• **Task prompt**:
Could every line below be written out exactly as it appears?

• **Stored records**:
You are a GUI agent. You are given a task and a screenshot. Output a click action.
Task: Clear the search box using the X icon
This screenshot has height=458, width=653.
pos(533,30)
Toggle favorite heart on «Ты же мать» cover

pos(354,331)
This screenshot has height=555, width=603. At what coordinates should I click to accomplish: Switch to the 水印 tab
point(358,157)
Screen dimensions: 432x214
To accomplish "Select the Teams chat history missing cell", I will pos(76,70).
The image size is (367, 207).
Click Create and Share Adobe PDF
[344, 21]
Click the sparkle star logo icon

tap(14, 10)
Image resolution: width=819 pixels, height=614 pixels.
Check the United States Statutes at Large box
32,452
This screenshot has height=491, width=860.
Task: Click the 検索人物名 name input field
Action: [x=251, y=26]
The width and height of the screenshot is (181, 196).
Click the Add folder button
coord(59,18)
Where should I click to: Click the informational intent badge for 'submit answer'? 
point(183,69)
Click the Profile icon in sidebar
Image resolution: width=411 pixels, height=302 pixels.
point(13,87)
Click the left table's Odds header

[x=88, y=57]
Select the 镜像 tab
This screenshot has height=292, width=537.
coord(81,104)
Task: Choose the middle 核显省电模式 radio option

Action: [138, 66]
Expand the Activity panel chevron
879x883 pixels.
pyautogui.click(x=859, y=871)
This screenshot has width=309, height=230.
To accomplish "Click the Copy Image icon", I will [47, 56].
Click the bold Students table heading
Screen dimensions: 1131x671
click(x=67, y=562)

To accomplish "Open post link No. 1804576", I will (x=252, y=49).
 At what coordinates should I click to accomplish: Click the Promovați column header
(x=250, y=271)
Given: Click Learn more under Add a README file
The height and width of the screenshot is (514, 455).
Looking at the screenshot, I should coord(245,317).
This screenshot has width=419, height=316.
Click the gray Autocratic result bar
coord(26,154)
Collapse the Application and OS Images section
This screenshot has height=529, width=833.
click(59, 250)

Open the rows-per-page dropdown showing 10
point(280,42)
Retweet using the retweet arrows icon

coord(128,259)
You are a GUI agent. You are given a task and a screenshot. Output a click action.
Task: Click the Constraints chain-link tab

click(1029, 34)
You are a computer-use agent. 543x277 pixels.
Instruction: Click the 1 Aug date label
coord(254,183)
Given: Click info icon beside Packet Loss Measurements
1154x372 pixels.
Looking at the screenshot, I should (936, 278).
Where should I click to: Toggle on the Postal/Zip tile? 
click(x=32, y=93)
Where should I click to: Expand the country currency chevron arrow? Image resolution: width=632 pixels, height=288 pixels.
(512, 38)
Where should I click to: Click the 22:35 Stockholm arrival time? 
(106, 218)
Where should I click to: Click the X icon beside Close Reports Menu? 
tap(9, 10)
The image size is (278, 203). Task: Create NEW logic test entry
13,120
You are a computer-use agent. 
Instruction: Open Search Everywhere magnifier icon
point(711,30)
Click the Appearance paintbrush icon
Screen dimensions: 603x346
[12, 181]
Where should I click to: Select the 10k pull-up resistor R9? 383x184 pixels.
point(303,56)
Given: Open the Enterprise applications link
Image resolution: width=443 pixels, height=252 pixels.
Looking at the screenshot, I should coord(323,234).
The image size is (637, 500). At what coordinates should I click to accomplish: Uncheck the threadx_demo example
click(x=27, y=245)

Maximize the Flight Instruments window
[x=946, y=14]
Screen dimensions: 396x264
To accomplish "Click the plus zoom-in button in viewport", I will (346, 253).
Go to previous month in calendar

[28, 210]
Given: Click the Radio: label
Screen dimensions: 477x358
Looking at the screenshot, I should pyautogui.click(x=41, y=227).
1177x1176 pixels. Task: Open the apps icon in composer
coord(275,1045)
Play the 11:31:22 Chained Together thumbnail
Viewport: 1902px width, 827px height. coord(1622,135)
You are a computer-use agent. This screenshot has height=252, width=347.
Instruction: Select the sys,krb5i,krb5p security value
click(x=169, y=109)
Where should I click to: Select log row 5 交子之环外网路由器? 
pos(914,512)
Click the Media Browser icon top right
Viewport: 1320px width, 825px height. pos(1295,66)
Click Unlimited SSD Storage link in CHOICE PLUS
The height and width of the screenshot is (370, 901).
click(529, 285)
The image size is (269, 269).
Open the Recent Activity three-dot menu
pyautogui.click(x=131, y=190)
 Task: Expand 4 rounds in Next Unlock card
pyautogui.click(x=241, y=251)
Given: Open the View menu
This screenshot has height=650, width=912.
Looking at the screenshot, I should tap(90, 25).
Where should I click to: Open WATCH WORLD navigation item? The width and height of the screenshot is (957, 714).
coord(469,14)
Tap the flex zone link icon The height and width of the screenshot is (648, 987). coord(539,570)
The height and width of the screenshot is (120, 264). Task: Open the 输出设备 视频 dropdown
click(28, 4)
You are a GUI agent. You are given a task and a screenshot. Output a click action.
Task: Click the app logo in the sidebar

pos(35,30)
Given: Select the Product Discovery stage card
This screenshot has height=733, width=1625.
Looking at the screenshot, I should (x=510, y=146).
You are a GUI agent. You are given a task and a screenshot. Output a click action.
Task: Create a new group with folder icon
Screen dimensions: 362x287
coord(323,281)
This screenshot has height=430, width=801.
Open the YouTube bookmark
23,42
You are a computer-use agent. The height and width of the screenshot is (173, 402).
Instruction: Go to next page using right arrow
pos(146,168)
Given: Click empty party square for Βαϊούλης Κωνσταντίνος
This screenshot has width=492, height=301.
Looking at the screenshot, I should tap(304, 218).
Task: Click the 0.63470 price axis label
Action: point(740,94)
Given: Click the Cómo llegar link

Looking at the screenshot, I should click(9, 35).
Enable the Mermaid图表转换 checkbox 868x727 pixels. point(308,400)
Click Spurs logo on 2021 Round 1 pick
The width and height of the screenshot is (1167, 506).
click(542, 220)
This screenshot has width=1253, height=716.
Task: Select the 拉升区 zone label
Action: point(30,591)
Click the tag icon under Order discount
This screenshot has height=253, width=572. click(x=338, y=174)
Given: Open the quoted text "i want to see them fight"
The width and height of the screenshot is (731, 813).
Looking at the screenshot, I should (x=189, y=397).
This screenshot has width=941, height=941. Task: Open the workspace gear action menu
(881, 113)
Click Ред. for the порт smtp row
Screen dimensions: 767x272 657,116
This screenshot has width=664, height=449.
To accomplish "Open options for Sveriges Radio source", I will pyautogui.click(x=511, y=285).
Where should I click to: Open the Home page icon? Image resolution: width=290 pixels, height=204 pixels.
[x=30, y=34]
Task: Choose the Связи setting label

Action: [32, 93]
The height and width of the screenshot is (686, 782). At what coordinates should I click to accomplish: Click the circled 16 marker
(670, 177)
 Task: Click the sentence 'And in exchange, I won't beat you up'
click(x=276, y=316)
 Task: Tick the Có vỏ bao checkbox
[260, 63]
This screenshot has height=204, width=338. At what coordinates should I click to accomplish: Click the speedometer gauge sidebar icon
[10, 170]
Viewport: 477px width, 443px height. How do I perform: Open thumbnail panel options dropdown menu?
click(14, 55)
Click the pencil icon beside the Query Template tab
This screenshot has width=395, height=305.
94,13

• **Response for this exercise**:
You are a GUI agent. You are given a task and a screenshot. Output a click action.
Task: Clear the search box using the X icon
This screenshot has height=458, width=653.
pos(533,30)
Toggle favorite heart on «Ты же мать» cover

pos(354,331)
This screenshot has height=555, width=603. At what coordinates should I click to accomplish: Switch to the 水印 tab
point(358,157)
Screen dimensions: 432x214
To accomplish "Select the Teams chat history missing cell", I will pos(76,70).
The image size is (367, 207).
Click Create and Share Adobe PDF
[344, 21]
Click the sparkle star logo icon

tap(14, 10)
Image resolution: width=819 pixels, height=614 pixels.
Check the United States Statutes at Large box
32,452
This screenshot has height=491, width=860.
Task: Click the 検索人物名 name input field
Action: [x=251, y=26]
The width and height of the screenshot is (181, 196).
Click the Add folder button
coord(59,18)
Where should I click to: Click the informational intent badge for 'submit answer'? 
point(183,69)
Click the Profile icon in sidebar
Image resolution: width=411 pixels, height=302 pixels.
point(13,87)
Click the left table's Odds header

[x=88, y=57]
Select the 镜像 tab
This screenshot has height=292, width=537.
coord(81,104)
Task: Choose the middle 核显省电模式 radio option

Action: [138, 66]
Expand the Activity panel chevron
879x883 pixels.
pyautogui.click(x=859, y=871)
This screenshot has width=309, height=230.
To accomplish "Click the Copy Image icon", I will [47, 56].
Click the bold Students table heading
Screen dimensions: 1131x671
click(x=67, y=562)

To accomplish "Open post link No. 1804576", I will (x=252, y=49).
 At what coordinates should I click to accomplish: Click the Promovați column header
(x=250, y=271)
Given: Click Learn more under Add a README file
The height and width of the screenshot is (514, 455).
Looking at the screenshot, I should coord(245,317).
This screenshot has width=419, height=316.
Click the gray Autocratic result bar
coord(26,154)
Collapse the Application and OS Images section
This screenshot has height=529, width=833.
click(59, 250)

Open the rows-per-page dropdown showing 10
point(280,42)
Retweet using the retweet arrows icon

coord(128,259)
You are a GUI agent. You are given a task and a screenshot. Output a click action.
Task: Click the Constraints chain-link tab

click(1029, 34)
You are a computer-use agent. 543x277 pixels.
Instruction: Click the 1 Aug date label
coord(254,183)
Given: Click info icon beside Packet Loss Measurements
1154x372 pixels.
Looking at the screenshot, I should (936, 278).
Where should I click to: Toggle on the Postal/Zip tile? 
click(x=32, y=93)
Where should I click to: Expand the country currency chevron arrow? Image resolution: width=632 pixels, height=288 pixels.
(512, 38)
Where should I click to: Click the 22:35 Stockholm arrival time? 
(106, 218)
Where should I click to: Click the X icon beside Close Reports Menu? 
tap(9, 10)
The image size is (278, 203). Task: Create NEW logic test entry
13,120
You are a computer-use agent. 
Instruction: Open Search Everywhere magnifier icon
point(711,30)
Click the Appearance paintbrush icon
Screen dimensions: 603x346
[12, 181]
Where should I click to: Select the 10k pull-up resistor R9? 383x184 pixels.
point(303,56)
Given: Open the Enterprise applications link
Image resolution: width=443 pixels, height=252 pixels.
Looking at the screenshot, I should coord(323,234).
The image size is (637, 500). At what coordinates should I click to accomplish: Uncheck the threadx_demo example
click(x=27, y=245)

Maximize the Flight Instruments window
[x=946, y=14]
Screen dimensions: 396x264
To accomplish "Click the plus zoom-in button in viewport", I will (346, 253).
Go to previous month in calendar

[28, 210]
Given: Click the Radio: label
Screen dimensions: 477x358
Looking at the screenshot, I should pyautogui.click(x=41, y=227).
1177x1176 pixels. Task: Open the apps icon in composer
coord(275,1045)
Play the 11:31:22 Chained Together thumbnail
Viewport: 1902px width, 827px height. coord(1622,135)
You are a computer-use agent. This screenshot has height=252, width=347.
Instruction: Select the sys,krb5i,krb5p security value
click(x=169, y=109)
Where should I click to: Select log row 5 交子之环外网路由器? 
pos(914,512)
Click the Media Browser icon top right
Viewport: 1320px width, 825px height. pos(1295,66)
Click Unlimited SSD Storage link in CHOICE PLUS
The height and width of the screenshot is (370, 901).
click(529, 285)
The image size is (269, 269).
Open the Recent Activity three-dot menu
pyautogui.click(x=131, y=190)
 Task: Expand 4 rounds in Next Unlock card
pyautogui.click(x=241, y=251)
Given: Open the View menu
This screenshot has height=650, width=912.
Looking at the screenshot, I should tap(90, 25).
Where should I click to: Open WATCH WORLD navigation item? The width and height of the screenshot is (957, 714).
coord(469,14)
Tap the flex zone link icon The height and width of the screenshot is (648, 987). coord(539,570)
The height and width of the screenshot is (120, 264). Task: Open the 输出设备 视频 dropdown
click(28, 4)
You are a GUI agent. You are given a task and a screenshot. Output a click action.
Task: Click the app logo in the sidebar

pos(35,30)
Given: Select the Product Discovery stage card
This screenshot has height=733, width=1625.
Looking at the screenshot, I should (x=510, y=146).
You are a GUI agent. You are given a task and a screenshot. Output a click action.
Task: Create a new group with folder icon
Screen dimensions: 362x287
coord(323,281)
This screenshot has height=430, width=801.
Open the YouTube bookmark
23,42
You are a computer-use agent. The height and width of the screenshot is (173, 402).
Instruction: Go to next page using right arrow
pos(146,168)
Given: Click empty party square for Βαϊούλης Κωνσταντίνος
This screenshot has width=492, height=301.
Looking at the screenshot, I should tap(304, 218).
Task: Click the 0.63470 price axis label
Action: point(740,94)
Given: Click the Cómo llegar link

Looking at the screenshot, I should click(9, 35).
Enable the Mermaid图表转换 checkbox 868x727 pixels. point(308,400)
Click Spurs logo on 2021 Round 1 pick
The width and height of the screenshot is (1167, 506).
click(542, 220)
This screenshot has width=1253, height=716.
Task: Select the 拉升区 zone label
Action: point(30,591)
Click the tag icon under Order discount
This screenshot has height=253, width=572. click(x=338, y=174)
Given: Open the quoted text "i want to see them fight"
The width and height of the screenshot is (731, 813).
Looking at the screenshot, I should (x=189, y=397).
This screenshot has width=941, height=941. Task: Open the workspace gear action menu
(881, 113)
Click Ред. for the порт smtp row
Screen dimensions: 767x272 657,116
This screenshot has width=664, height=449.
To accomplish "Open options for Sveriges Radio source", I will pyautogui.click(x=511, y=285).
Where should I click to: Open the Home page icon? Image resolution: width=290 pixels, height=204 pixels.
[x=30, y=34]
Task: Choose the Связи setting label

Action: [32, 93]
The height and width of the screenshot is (686, 782). At what coordinates should I click to accomplish: Click the circled 16 marker
(670, 177)
 Task: Click the sentence 'And in exchange, I won't beat you up'
click(x=276, y=316)
 Task: Tick the Có vỏ bao checkbox
[260, 63]
This screenshot has height=204, width=338. At what coordinates should I click to accomplish: Click the speedometer gauge sidebar icon
[10, 170]
Viewport: 477px width, 443px height. How do I perform: Open thumbnail panel options dropdown menu?
click(14, 55)
Click the pencil icon beside the Query Template tab
This screenshot has width=395, height=305.
94,13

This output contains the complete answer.